ESTIMATION OF CREDIT RISK LOSSES AND MODELING OF BANK LIQUIDITY RISK
DOI:
https://doi.org/10.31891/2307-5740-2021-294-3-53Keywords:
bank, banking risks, bank credit risk, non-performing loans, bank liquidity risk, credit risk losses, bank liquidity risk modelingAbstract
The recent crisis in the banking system has shown that the functions of banking risk management have not been given sufficient attention. This jeopardized the efficiency of the entire domestic banking system. Insufficient efficiency of the risk assessment and modeling system in domestic banks has led to a number of negative consequences for the Ukrainian economy as a whole. Therefore, the problem of developing scientific and methodological approaches to the assessment and modeling of banking risks is relevant and of practical importance. The purpose of the article is to assess credit risk losses, model liquidity risk of banks and develop practical recommendations for the introduction of modeling of liquidity risk in the activities of domestic banks. Approaches to defining the concept of banking risk are analyzed.
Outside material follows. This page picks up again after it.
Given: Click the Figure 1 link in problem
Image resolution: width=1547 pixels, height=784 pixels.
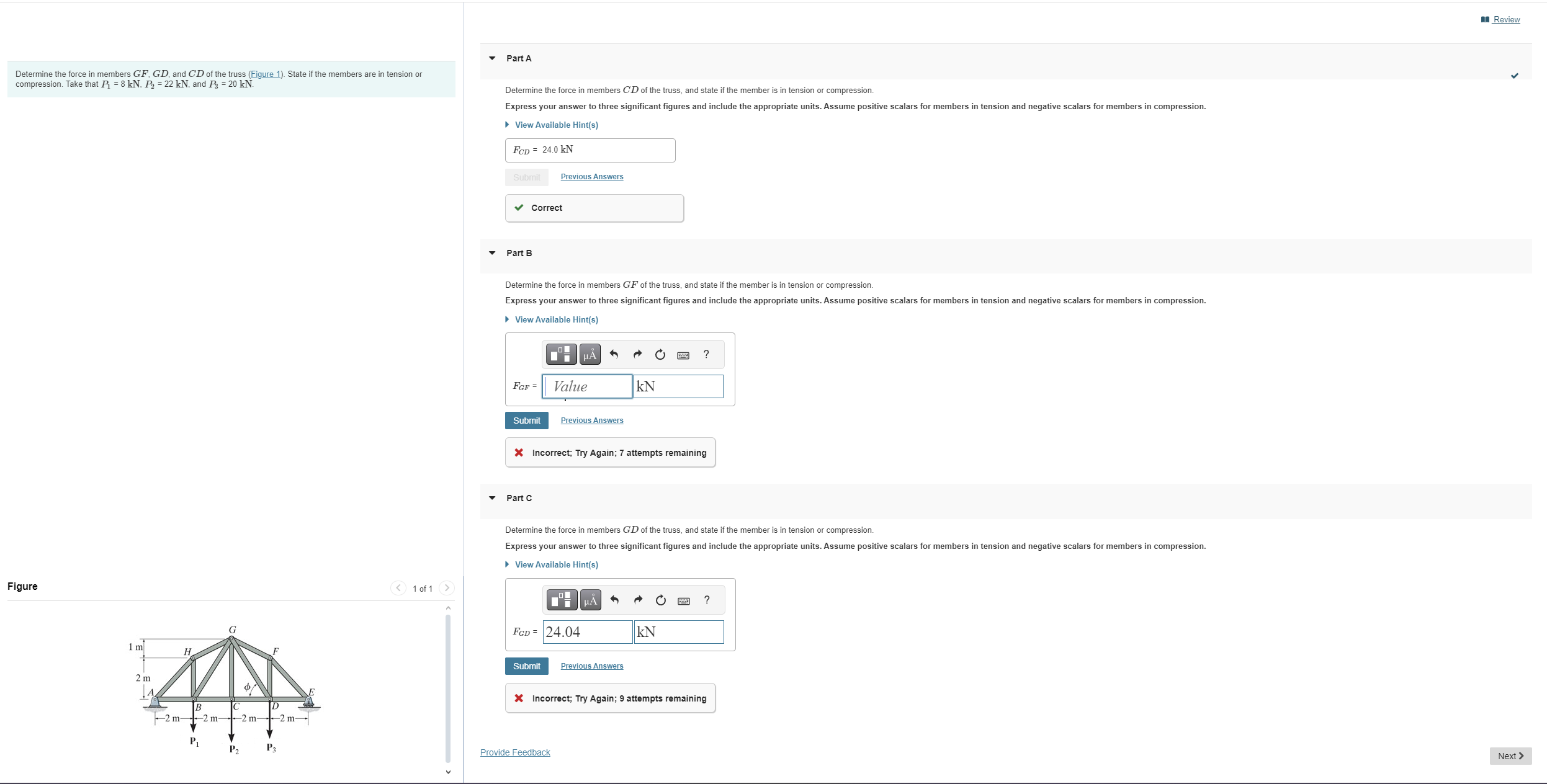Looking at the screenshot, I should pyautogui.click(x=266, y=74).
It is established that banks operate in conditions of high credit risks which result in significant amounts of non-performing loans. Credit risk losses were assessed according to the scenarios of compromise and aggressive risk lending position. The Van Den-End liquidity stress testing model was used as a tool to identify negative market effects and financial liquidity shocks. The general tendency of the ratio of liquidity buffer to liquidity deficit taking into account the risk is determined and substantiated and the forecast for the future period is made. We found that the efficiency of the bank's loan portfolio is low. However, there is a dynamic increase in the efficiency of the bank's loan portfolio from 0.00982 at the beginning to 0.09447 at the end of the year. This trend is positive. According to the results of the simulation, we found that with a sufficient amount of liquidity buffers of assets in JSC "PrivatBank" their quality remains low, because the share of secondary reserves in the bank is critically low. The bank is state-owned and is constantly refinanced on the interbank credit market. This allows the bank to work only on the first stage of the scenario of this model. The bank is practically protected from risk shocks by government securities.